Data mining programs are intended to search through data for hidden relationships and patterns in your data. This is particularly pertinent to marketing companies who want to know what made a specific group of people buy their product. It can also be very important in scientific fields such as medicine where finding correlations in groups of people who are affected by a similar disease could be very helpful. Data mining is needed to make sense and use of the rapidly growing data and is an essential field of the 21st century.

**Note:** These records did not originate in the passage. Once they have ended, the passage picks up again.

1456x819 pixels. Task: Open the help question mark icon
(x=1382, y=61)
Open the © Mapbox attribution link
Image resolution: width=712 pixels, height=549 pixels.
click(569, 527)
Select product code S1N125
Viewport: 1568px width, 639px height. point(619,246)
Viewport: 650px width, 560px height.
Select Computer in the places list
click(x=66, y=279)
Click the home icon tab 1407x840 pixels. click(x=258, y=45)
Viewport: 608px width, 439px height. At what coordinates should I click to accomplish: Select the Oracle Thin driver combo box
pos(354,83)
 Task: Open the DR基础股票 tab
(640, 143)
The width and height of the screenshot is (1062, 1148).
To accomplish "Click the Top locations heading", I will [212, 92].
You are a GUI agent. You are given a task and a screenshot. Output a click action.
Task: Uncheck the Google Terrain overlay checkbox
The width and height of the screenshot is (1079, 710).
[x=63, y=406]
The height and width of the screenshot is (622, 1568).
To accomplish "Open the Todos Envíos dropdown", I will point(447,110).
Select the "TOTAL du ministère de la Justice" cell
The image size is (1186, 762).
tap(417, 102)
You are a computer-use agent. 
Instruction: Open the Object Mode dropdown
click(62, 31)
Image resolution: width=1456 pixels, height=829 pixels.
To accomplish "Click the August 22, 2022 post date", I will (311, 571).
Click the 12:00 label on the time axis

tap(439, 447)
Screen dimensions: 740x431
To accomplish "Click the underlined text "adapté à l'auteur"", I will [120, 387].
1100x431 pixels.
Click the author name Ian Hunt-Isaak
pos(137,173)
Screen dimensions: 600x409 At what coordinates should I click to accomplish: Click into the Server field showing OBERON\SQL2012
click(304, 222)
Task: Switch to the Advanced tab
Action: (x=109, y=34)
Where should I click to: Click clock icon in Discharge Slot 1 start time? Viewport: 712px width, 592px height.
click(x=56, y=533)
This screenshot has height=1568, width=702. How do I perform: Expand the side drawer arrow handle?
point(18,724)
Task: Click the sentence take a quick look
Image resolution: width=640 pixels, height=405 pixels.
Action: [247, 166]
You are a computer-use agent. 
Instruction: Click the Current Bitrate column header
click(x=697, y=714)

Made possible through a generous grant from the Howard Hughes Medical Institute and the W. M. Keck Foundation to Connecticut College, this CD and website contain a set of modules for a complete 1-semester course in data mining. In addition, there are also modules for individual lectures on data mining in the context of courses on Algorithms, Artificial Intelligence, and Introduction to Computer Science.”

From Gregory Piatetsky-Shapiro:

So you are thinking of studying data mining and knowledge discovery?

This field studies how to analyze the huge volumes of data and information generated by businesses, science, web, and other sources and how to separate true patterns there from random and false ones.

Think of the world as a multitude of giant, constantly shifting patterns. Data mining provides you the tools to analyze the world and finding the true patterns there.

Data mining is already applied today to unlocking the secrets of human genome, to improving business and e-commerce, to analyzing the web, to detecting fraud, …
even to analyzing baseball!

With the amount of information in the world estimate to double about every 9 months, data mining is expected to be one of the hot professions of the 21st century.

I hope you will take the course!

Recommended Prerequisites: This is equivalent to a 300-level university course. The more advanced modules marked with asterisks can be skipped for a more introductory-level course.